Le case vecchiotte sulla fascia costiera sono state rimpiazzate da modernissimi edifici dai prezzi stellari. I ristoranti nascono come funghi e si cerca di abbellire la città con parchi e aiuole. Questi ultimi rappresentano un bene prezioso per via dei costi d’irrigazione. L’acqua non si può sprecare perché costa moltissimo. Arriva dalla Cordigliera in grandi acquedotti che attraversano il deserto o da impianti che dissalano le acque del Pacifico.

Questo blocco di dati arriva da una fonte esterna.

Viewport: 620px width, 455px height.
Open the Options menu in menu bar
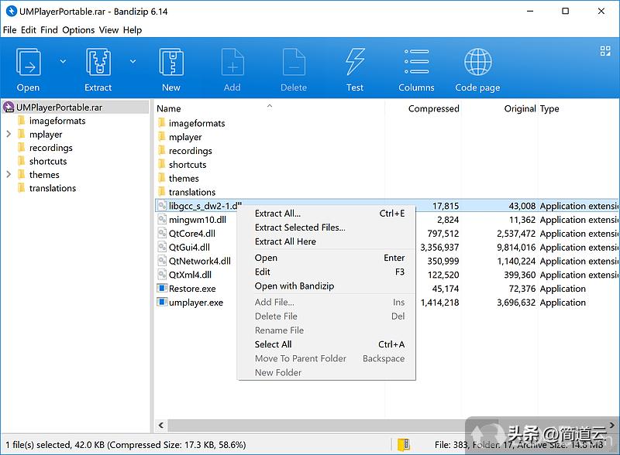(78, 30)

Tra clima pazzo e inefficienze
Il clima di Antofagasta è un capitolo a parte. Non piove mai! In 12 anni qui ho visto la pioggia pochissime volte. Non era nemmeno pioggia, piuttosto una scrosciata d’acqua, ma quello che provoca è degno di nota: scuole, uffici, supermercati si affrettano a chiudere perché già si sa che le vie si allagheranno, i soffitti cominceranno a trasudare goccioloni, il tutto dovuto a una certa ostinazione a non usare materiali impermeabili nella costruzione. “Qui non piove mai” si continua a ripetere come giustificazione ma bastano due goccioloni per paralizzare la città!

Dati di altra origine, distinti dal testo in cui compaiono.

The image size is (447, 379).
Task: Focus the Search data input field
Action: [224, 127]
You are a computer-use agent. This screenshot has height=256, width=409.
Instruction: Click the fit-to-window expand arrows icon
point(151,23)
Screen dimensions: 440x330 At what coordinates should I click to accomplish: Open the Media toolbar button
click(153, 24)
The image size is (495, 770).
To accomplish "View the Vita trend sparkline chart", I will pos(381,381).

Quasi tutto l’anno splende il sole, non si fa uso di cappotti pesanti. Addirittura mentre si cammina per strada ci si può imbattere in gente con giacca a vento e sandali o con stivali e canottiera. Insomma, dopo un po’ non ci si stupisce quasi più. Anche a Santiago capita di assistere a fenomeni climatici stranissimi. Al mattino ci si sveglia sotto una fitta coltre di nuvoloni carichi di pioggia e vento gelido, ma ciò non deve trarre in inganno perché probabilmente dalle 13 alle 17 il termometro sfiorerà i 27/29 gradi. La gente si veste “a cipolla”, cioè a strati, partendo da una sottile maglietta e finendo con una bella giacca imbottita.
Per essere d’aiuto al lettore che pensa di approdare in queste terre, nei prossimi post mi riservo di descrivere più a fondo vari aspetti, partendo dal cibo, passando per i terremoti e i costumi.